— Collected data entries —
________

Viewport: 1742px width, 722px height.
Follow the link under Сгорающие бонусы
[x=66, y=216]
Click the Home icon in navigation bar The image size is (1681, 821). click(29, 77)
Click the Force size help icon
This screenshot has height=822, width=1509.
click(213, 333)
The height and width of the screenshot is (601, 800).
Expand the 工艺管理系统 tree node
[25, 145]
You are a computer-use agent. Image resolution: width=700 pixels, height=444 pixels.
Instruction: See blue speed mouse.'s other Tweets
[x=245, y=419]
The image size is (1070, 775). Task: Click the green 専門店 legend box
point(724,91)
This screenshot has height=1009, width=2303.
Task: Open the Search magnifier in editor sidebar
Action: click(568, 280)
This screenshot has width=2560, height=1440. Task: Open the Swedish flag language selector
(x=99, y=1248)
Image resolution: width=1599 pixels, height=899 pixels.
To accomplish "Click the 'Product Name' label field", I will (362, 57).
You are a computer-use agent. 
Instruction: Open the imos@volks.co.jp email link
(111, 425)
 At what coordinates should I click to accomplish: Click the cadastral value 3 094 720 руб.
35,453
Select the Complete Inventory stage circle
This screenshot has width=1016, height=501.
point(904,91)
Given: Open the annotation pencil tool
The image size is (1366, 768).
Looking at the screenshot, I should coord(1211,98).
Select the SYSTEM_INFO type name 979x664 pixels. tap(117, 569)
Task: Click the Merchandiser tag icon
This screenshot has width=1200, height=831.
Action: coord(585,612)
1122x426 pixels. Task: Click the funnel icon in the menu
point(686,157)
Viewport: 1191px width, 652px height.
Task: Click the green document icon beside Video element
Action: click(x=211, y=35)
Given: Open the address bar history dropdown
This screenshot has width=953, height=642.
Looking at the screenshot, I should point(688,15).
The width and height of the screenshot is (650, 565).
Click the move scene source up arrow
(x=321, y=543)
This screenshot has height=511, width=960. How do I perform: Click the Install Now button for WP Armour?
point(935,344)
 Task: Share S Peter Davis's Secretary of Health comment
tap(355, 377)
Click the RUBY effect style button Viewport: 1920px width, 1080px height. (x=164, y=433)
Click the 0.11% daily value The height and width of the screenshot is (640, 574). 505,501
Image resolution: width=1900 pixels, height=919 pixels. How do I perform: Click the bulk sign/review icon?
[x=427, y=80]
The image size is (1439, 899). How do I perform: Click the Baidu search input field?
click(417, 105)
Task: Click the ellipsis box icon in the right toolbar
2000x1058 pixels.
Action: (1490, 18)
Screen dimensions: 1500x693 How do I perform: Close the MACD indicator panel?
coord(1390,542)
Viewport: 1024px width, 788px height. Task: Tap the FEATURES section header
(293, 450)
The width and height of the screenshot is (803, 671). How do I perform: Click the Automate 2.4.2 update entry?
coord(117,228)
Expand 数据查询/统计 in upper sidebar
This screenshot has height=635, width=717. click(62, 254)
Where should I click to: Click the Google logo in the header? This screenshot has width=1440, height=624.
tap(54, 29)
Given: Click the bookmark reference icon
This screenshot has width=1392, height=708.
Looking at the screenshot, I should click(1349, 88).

________

— Directions —
Return only the part of the records above that opens with the line containing "Click the Force size help icon" and closes with the line containing "Image resolution: width=1599", ends included.

— Exercise answer —
Click the Force size help icon
This screenshot has height=822, width=1509.
click(213, 333)
The height and width of the screenshot is (601, 800).
Expand the 工艺管理系统 tree node
[25, 145]
You are a computer-use agent. Image resolution: width=700 pixels, height=444 pixels.
Instruction: See blue speed mouse.'s other Tweets
[x=245, y=419]
The image size is (1070, 775). Task: Click the green 専門店 legend box
point(724,91)
This screenshot has height=1009, width=2303.
Task: Open the Search magnifier in editor sidebar
Action: click(568, 280)
This screenshot has width=2560, height=1440. Task: Open the Swedish flag language selector
(x=99, y=1248)
Image resolution: width=1599 pixels, height=899 pixels.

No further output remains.